### Consigne 1
D'après le billet, quels vins Bunpei SOMEYA a-t-il apportés ?
### Consigne 2
Veuillez réécrire le passage du billet allant de « by Patrick Maclart » jusqu'à « alsacien, l’autre allemand. » inclus, en remplaçant « court séjour » par « bref séjour ».

### Extrait du billet
====================

28 janvier 2012

dégustation express riesling : France – Allemagne : 1-0

by Patrick Maclart

Mon ami japonais sommelier-blogueur-passionné-vigneron Bunpei SOMEYA m’a fait le plaisir d’un court séjour chez moi, afin de se ressourcer d’air et de liquides burgondes. Pour me combler dans mes plaisirs (il a le vrai sens du partage comme moi), il m’a apporté deux vins de riesling, l’un alsacien, l’autre allemand.

Je n’ai jamais été un fanatique du riesling, mais qui est très à la mode. Combien de fois ne vois-je exploser dans des dithyrambes gutturales mes collègues journalistes ou blogueurs, s’exclamant d’une verve énergique et envolée sur ces vins à la charpente de danseuse du Bolchoï, combattant la gloire de la minéralité et de la salinité, et tous ces termes un peu galvaudés (salivant, etc…). Je respecte, mais de gustibus et coloribus, etc… J’ai des cépages blancs qui m’apportent plus de plaisir, tels le fabuleux rolle, le pinot gris seigneural, la complexe marsanne, la changeante malvoisie…

Je me suis donc attelé à créer un petit match entre Rhénan et Alsacien. Les confrontations franco-allemandes ne nous laissent pas que de bons souvenirs, loin de là. Mais là, je me suis agréablement surpris à prendre du plaisir à cette dégustation. Aucun dogme, pas de profil-type, j’ai dégusté avec un palais curieux et sincère.

====================

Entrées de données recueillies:
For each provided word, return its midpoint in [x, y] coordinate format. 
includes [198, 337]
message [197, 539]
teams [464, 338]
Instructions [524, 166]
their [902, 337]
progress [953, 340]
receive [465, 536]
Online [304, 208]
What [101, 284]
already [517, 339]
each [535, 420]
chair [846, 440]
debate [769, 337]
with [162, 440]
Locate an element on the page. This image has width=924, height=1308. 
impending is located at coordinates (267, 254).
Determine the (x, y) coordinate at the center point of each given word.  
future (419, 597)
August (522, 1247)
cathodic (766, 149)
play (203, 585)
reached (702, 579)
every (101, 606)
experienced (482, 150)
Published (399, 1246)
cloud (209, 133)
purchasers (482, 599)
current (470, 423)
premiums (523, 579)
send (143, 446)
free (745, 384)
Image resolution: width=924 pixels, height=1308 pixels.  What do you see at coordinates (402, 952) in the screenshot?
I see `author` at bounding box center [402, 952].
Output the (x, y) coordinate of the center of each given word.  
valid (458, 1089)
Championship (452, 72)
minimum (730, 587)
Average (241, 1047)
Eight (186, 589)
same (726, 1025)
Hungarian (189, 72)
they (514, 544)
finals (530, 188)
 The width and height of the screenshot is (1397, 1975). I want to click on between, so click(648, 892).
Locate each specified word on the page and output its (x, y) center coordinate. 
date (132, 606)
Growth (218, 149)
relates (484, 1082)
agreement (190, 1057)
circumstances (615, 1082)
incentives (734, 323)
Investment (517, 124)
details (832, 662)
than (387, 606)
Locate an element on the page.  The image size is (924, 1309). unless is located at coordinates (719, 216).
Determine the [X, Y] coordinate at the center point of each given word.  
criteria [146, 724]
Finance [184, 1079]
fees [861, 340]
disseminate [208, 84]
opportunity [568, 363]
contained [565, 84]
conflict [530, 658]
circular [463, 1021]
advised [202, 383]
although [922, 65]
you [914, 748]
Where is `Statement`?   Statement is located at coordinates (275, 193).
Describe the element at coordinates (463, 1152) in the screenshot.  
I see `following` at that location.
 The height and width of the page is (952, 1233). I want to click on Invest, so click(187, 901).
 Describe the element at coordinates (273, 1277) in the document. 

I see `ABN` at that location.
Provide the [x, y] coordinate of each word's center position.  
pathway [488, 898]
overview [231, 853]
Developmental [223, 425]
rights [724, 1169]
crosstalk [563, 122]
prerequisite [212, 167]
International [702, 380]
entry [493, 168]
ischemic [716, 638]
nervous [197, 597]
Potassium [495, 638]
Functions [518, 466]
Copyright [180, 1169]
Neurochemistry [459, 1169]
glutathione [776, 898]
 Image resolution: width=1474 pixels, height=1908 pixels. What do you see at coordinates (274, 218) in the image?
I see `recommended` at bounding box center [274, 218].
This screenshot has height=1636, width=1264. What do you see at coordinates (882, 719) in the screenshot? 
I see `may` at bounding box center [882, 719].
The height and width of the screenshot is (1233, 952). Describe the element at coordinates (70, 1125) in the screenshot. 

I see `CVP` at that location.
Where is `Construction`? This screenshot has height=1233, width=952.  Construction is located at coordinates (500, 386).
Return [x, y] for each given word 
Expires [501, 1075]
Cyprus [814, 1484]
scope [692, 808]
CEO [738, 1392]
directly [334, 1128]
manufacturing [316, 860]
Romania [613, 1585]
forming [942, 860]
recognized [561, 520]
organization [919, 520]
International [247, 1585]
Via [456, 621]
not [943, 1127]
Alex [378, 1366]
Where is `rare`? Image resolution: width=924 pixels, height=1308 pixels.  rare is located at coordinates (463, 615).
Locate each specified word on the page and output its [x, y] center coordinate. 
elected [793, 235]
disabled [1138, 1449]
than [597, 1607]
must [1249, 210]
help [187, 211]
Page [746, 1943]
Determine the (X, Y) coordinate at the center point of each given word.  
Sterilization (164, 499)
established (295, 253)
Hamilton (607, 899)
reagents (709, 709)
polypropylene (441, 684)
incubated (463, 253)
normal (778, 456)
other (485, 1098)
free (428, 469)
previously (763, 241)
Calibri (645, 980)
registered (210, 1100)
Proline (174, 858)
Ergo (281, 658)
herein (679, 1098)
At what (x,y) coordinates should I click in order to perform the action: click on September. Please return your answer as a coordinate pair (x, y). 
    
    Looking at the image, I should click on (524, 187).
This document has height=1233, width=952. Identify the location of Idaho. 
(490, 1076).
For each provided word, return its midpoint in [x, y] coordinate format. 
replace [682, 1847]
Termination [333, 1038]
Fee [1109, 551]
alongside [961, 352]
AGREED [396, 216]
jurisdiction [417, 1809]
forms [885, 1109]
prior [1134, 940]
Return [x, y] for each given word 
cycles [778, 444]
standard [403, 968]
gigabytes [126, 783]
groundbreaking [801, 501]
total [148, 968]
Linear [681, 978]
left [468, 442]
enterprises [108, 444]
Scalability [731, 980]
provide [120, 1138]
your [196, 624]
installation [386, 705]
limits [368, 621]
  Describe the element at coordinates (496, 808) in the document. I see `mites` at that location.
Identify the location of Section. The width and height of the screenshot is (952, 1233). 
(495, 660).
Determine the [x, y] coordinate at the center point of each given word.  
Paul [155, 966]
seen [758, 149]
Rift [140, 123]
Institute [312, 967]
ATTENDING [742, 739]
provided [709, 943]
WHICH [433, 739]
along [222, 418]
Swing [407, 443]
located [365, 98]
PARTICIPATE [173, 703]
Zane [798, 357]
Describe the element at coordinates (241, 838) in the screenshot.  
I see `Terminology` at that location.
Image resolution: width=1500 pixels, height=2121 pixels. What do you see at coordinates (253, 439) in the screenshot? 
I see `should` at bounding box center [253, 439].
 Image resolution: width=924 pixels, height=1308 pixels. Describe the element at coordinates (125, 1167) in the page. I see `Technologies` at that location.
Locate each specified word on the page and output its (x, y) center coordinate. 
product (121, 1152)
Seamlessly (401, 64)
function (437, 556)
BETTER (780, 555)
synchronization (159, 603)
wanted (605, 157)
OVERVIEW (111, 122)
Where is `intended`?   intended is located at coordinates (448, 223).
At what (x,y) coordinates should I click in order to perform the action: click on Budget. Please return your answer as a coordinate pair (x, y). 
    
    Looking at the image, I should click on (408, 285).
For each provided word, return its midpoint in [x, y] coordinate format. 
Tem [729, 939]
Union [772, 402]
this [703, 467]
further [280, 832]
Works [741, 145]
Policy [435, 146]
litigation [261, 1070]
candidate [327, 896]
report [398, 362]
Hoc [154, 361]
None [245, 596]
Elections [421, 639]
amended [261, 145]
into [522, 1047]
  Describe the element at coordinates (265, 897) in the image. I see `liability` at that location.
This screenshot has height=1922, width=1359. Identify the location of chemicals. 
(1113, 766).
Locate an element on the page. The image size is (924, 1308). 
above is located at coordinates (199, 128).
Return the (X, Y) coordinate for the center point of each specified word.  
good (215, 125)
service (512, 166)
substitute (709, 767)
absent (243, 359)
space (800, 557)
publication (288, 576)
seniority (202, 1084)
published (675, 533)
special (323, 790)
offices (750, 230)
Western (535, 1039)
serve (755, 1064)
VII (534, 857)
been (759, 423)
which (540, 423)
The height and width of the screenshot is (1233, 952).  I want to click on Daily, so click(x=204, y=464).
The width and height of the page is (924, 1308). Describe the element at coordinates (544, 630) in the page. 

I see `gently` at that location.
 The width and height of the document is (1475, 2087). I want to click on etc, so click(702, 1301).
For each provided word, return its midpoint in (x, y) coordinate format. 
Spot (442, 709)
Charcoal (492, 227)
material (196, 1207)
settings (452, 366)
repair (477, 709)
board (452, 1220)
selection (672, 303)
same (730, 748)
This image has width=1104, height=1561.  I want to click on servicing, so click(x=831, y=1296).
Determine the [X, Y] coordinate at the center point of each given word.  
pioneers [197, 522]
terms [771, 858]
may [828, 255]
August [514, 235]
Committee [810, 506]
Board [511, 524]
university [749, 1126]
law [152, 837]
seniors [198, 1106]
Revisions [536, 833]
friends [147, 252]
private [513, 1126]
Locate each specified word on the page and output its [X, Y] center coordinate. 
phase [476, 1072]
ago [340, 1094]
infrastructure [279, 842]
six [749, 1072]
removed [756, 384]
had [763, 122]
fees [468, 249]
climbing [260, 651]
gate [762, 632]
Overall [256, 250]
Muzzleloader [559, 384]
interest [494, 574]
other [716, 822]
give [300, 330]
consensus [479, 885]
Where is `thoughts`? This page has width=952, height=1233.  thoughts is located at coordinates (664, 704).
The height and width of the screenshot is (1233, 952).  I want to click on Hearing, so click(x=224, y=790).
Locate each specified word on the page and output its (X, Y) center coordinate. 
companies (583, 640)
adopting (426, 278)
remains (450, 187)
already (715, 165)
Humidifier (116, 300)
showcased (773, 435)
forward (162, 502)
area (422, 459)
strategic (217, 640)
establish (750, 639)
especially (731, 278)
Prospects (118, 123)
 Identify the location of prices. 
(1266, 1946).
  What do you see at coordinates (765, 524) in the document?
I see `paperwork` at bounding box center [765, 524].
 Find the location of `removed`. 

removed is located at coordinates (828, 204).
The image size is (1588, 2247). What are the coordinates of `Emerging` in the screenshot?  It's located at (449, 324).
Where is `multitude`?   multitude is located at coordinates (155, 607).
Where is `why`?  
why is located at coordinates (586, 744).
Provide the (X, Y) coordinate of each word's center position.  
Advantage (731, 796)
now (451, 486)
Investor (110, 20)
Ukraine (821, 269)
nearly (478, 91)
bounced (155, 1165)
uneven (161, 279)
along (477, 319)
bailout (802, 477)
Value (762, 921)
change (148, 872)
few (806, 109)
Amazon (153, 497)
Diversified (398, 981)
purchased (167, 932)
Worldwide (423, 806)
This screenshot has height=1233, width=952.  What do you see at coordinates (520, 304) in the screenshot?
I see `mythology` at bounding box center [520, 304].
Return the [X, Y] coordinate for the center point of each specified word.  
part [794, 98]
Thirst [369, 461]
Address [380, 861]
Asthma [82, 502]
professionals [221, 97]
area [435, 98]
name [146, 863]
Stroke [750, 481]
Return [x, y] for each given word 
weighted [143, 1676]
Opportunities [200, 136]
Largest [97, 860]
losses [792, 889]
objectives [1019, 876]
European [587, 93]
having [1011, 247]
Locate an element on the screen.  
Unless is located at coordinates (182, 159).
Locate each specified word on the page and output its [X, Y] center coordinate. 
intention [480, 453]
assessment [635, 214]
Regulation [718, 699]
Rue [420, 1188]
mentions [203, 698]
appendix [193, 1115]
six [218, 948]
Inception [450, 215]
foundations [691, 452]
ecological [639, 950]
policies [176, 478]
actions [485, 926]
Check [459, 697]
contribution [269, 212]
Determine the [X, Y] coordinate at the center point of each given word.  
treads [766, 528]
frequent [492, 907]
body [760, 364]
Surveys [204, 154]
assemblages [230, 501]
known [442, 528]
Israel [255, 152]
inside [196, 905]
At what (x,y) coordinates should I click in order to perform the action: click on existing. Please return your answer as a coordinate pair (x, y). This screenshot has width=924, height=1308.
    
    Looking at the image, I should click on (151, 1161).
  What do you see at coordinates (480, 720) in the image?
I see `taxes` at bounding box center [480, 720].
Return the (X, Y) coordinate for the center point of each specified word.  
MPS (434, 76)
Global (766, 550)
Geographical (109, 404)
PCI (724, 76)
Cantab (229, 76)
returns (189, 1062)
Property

====================

### Réponse rédigée 1
Deux vins de riesling, l'un alsacien, l'autre allemand.

### Réponse rédigée 2
by Patrick Maclart

Mon ami japonais sommelier-blogueur-passionné-vigneron Bunpei SOMEYA m’a fait le plaisir d’un bref séjour chez moi, afin de se ressourcer d’air et de liquides burgondes. Pour me combler dans mes plaisirs (il a le vrai sens du partage comme moi), il m’a apporté deux vins de riesling, l’un alsacien, l’autre allemand.